DATASET CONTENT Start Marker

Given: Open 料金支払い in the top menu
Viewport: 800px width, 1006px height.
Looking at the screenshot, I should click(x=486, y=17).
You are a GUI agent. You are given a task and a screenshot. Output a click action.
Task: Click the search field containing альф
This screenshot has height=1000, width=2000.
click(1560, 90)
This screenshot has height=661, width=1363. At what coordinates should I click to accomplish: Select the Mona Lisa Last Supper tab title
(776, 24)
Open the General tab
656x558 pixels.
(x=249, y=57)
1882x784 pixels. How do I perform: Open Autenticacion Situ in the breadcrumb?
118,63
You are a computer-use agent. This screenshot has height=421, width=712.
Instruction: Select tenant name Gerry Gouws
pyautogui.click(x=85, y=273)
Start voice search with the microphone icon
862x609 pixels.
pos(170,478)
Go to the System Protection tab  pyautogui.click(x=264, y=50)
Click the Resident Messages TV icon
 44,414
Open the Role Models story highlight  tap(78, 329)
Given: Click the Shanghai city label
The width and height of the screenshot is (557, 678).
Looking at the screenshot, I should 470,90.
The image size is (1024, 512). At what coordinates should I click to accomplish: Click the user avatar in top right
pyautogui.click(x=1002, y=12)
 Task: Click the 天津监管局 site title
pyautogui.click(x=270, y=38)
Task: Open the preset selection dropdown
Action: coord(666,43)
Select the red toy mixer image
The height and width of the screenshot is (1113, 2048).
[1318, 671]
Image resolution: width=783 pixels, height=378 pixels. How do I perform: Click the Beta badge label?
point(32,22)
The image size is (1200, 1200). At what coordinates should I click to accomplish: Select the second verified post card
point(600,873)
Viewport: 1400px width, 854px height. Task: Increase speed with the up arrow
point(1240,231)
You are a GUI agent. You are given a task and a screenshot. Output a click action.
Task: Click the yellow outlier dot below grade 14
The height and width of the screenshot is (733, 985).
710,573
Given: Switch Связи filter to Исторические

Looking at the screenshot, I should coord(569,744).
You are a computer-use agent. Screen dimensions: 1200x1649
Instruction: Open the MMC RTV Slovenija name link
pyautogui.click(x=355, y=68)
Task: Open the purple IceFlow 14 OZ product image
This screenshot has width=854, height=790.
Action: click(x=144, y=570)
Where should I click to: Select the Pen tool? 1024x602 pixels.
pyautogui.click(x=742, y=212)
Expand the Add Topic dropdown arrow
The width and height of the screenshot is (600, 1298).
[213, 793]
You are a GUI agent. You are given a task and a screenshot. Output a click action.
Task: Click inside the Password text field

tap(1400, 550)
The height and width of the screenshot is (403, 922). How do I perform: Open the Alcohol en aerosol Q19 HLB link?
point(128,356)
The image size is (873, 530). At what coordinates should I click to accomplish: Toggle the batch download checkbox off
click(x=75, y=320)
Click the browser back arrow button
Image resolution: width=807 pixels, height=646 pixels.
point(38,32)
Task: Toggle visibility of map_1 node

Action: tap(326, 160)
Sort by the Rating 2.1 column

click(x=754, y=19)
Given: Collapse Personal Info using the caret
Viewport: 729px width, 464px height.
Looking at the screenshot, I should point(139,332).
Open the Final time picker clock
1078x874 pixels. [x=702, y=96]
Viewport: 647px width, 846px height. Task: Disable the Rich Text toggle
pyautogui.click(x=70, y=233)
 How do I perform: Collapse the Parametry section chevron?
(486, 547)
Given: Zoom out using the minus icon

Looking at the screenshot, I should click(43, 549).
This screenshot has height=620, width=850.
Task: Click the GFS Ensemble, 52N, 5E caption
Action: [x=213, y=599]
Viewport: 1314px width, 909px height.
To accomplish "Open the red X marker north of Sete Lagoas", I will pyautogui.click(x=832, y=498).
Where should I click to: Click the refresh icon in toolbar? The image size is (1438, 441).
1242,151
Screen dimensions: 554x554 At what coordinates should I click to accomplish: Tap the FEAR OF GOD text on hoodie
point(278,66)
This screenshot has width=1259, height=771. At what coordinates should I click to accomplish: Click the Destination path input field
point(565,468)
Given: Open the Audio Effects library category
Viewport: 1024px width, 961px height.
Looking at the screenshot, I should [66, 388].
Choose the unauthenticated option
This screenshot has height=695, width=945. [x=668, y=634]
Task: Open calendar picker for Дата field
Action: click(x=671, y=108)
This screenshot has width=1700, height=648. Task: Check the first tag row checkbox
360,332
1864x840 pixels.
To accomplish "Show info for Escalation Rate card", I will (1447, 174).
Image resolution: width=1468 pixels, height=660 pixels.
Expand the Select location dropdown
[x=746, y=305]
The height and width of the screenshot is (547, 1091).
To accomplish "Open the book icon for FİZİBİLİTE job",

DATASET CONTENT End Marker

WHAT THE TASK ASKS: Work out how many lines of the data above contain the string "computer" and give the number alone.

ANSWER AREA: 2